计算机科学与探索 ›› 2013, Vol. 7 ›› Issue (6): 545-550.DOI: 10.3778/j.issn.1673-9418.1210006

• 学术研究 • 上一篇    下一篇

倾斜数据流中正例样本的漂移检测方法

张玉红+,胡学钢,张  娟   

  1. 合肥工业大学 计算机与信息学院,合肥 230009
  • 出版日期:2013-06-01 发布日期:2013-05-30

Concept Drift Detection of Positive Class in Skewed Data Streams

ZHANG Yuhong+, HU Xuegang, ZHANG Juan   

  1. School of Computer and Information, Hefei University of Technology, Hefei 230009, China
  • Online:2013-06-01 Published:2013-05-30

摘要: 倾斜数据中普遍存在概念漂移,而已有数据流概念漂移检测方法多假设类分布是平衡的,难以用于倾斜数据流。为此,提出了一种基于正例分布的倾斜数据流概念漂移检测方法CDPSD。首先采用改进的重采样方法,避免将不同概念的实例采样到同一数据块中,并构建分类器;再通过检测正例而非所有实例的类分布变化进行概念漂移的检测及分类器更新。实验表明,CDPSD能及时检测到倾斜数据流中的概念漂移,并快速更新分类模型,提高了正类样本的分类效果。

---+---

:: 指令 1 ::
请根据倾斜数据流漂移检测一文回答以下问题：
(a) 作者所在单位是哪里？
(b) 出版日期是哪一天？
(c) 文中提出的概念漂移检测方法叫什么名字？
:: 指令 2 ::
请接着倾斜数据流漂移检测一文的末尾续写下去。
这些条目在此不起任何作用。

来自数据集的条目
---+---

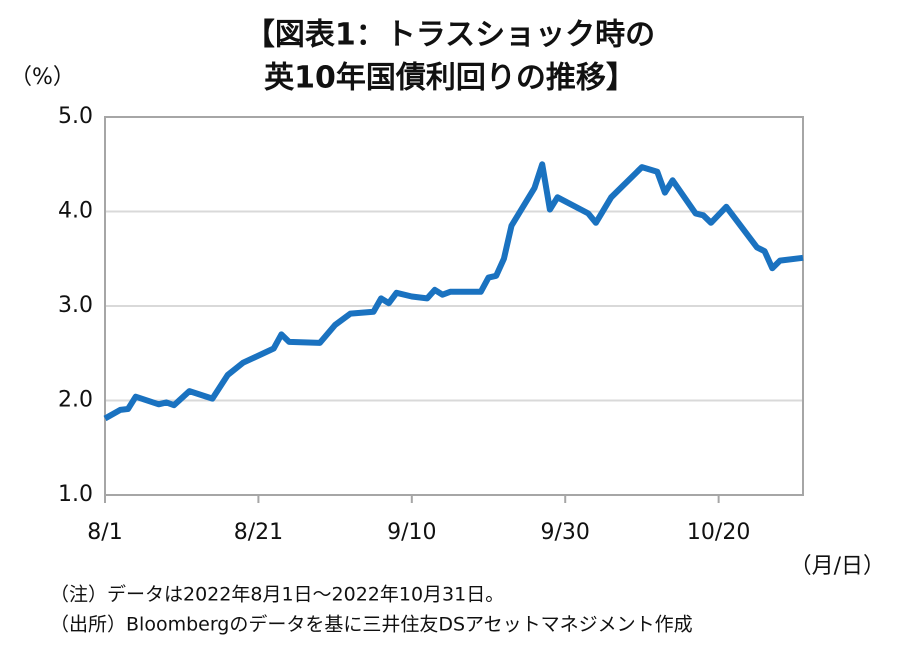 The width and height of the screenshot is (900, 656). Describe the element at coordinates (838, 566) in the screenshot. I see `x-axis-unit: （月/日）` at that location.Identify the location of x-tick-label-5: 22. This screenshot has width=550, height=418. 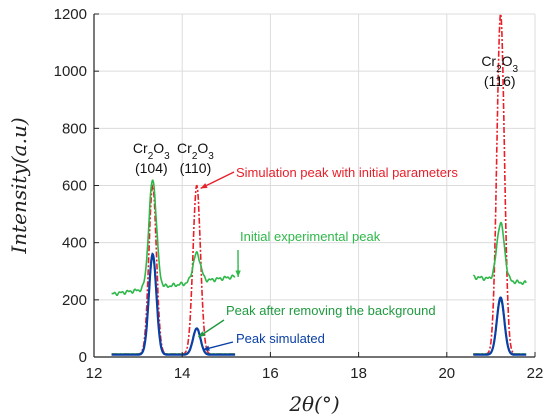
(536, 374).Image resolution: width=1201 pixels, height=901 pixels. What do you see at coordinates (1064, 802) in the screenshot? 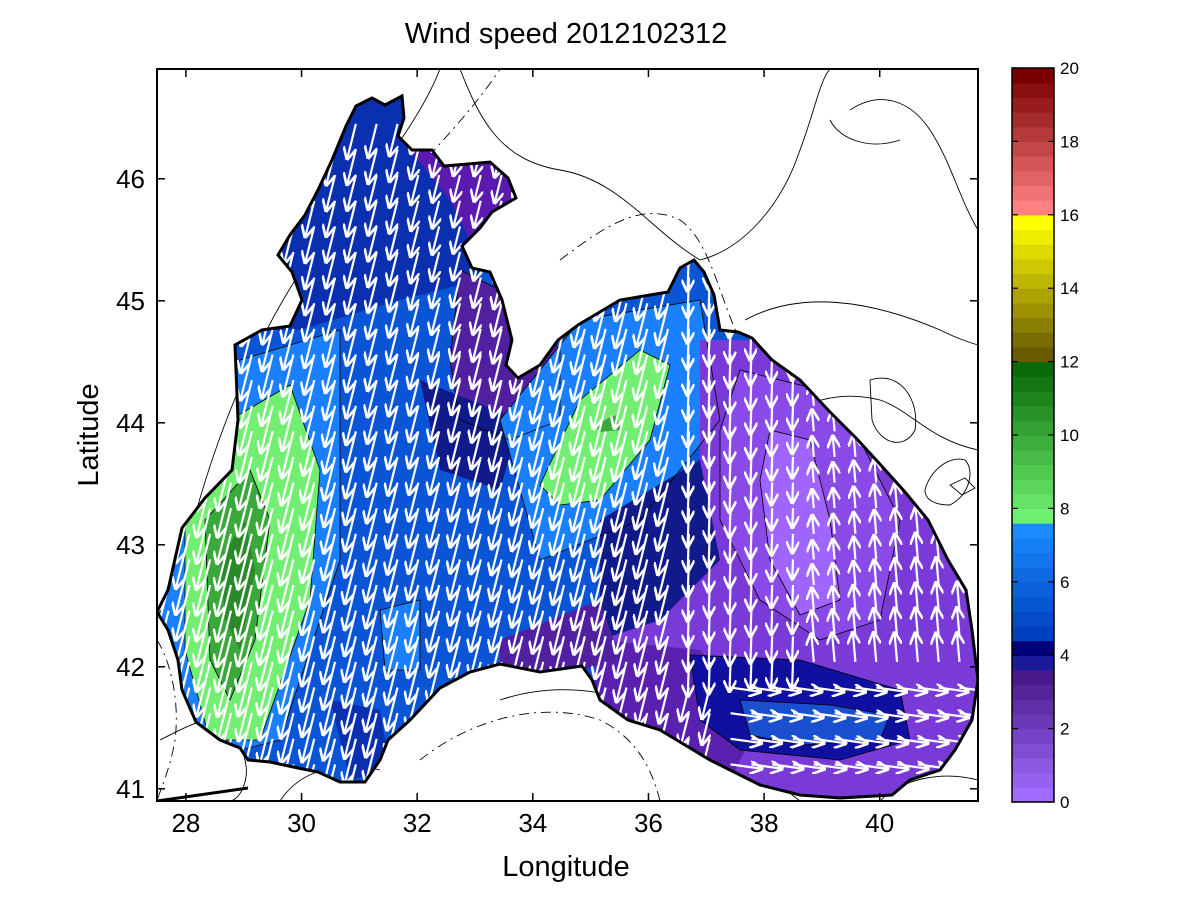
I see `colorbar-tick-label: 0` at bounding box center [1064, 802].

---+---

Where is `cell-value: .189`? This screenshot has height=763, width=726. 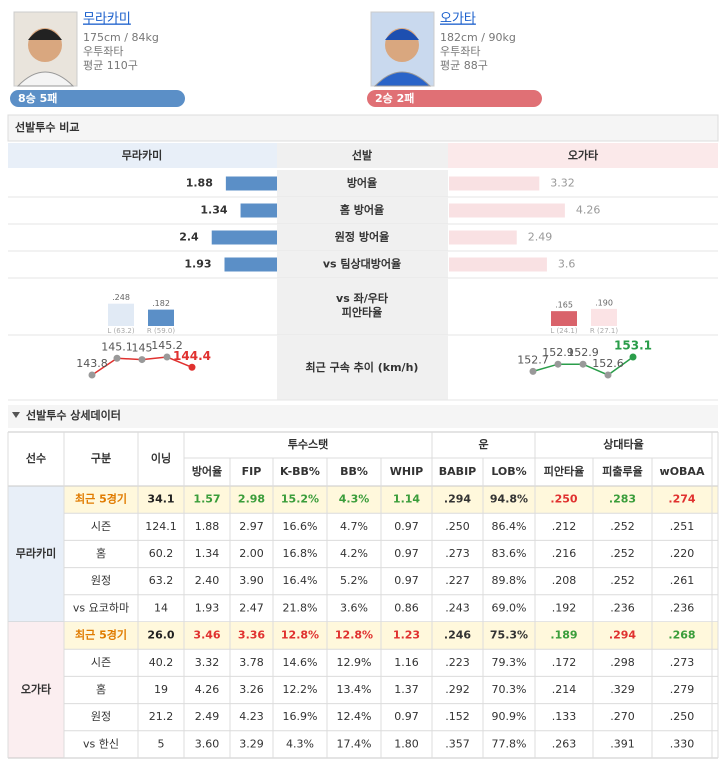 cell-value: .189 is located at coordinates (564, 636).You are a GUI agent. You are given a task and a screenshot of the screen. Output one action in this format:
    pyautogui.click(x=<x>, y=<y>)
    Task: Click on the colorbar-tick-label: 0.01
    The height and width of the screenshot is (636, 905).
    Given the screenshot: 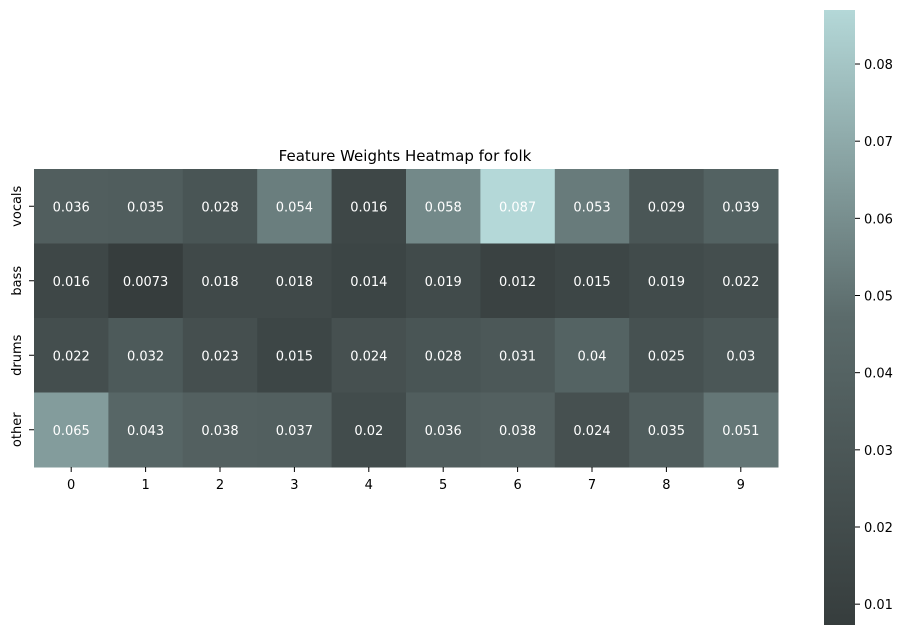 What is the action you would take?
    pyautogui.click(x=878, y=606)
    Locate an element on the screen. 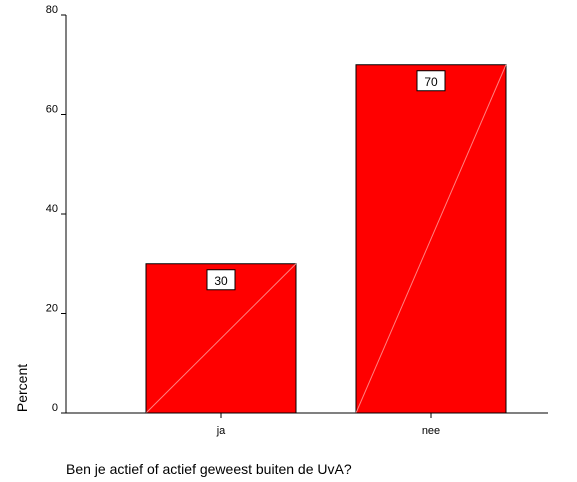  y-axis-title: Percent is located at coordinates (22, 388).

---+---

:: 输出 1 ::
(a) 合肥工业大学计算机与信息学院
(b) 2013-06-01
(c) CDPSD

:: 输出 2 ::
关键词: 概念漂移, 倾斜数据流, 重采样, 分类, 正类

Abstract: The concept drift is common in skewed data stream (SDS). However, the most detection algorithms of concept drift assume that the class distributions of data streams are balanced, and are not suitable in skewed data streams. Therefore, this paper proposes a detection approach for concept drifts in SDS, called CDPSD. Firstly, it adopts the modified resample method, which makes the instances in different concepts belong to different data blocks, and then builds the classifiers. Secondly, it uses the class distribution of the positive not all instances to detect the concept drifts and modify the classifiers. The experiments show that CDPSD can detect the concept drift, update the classifier in time, and promote the classification results of positive instances.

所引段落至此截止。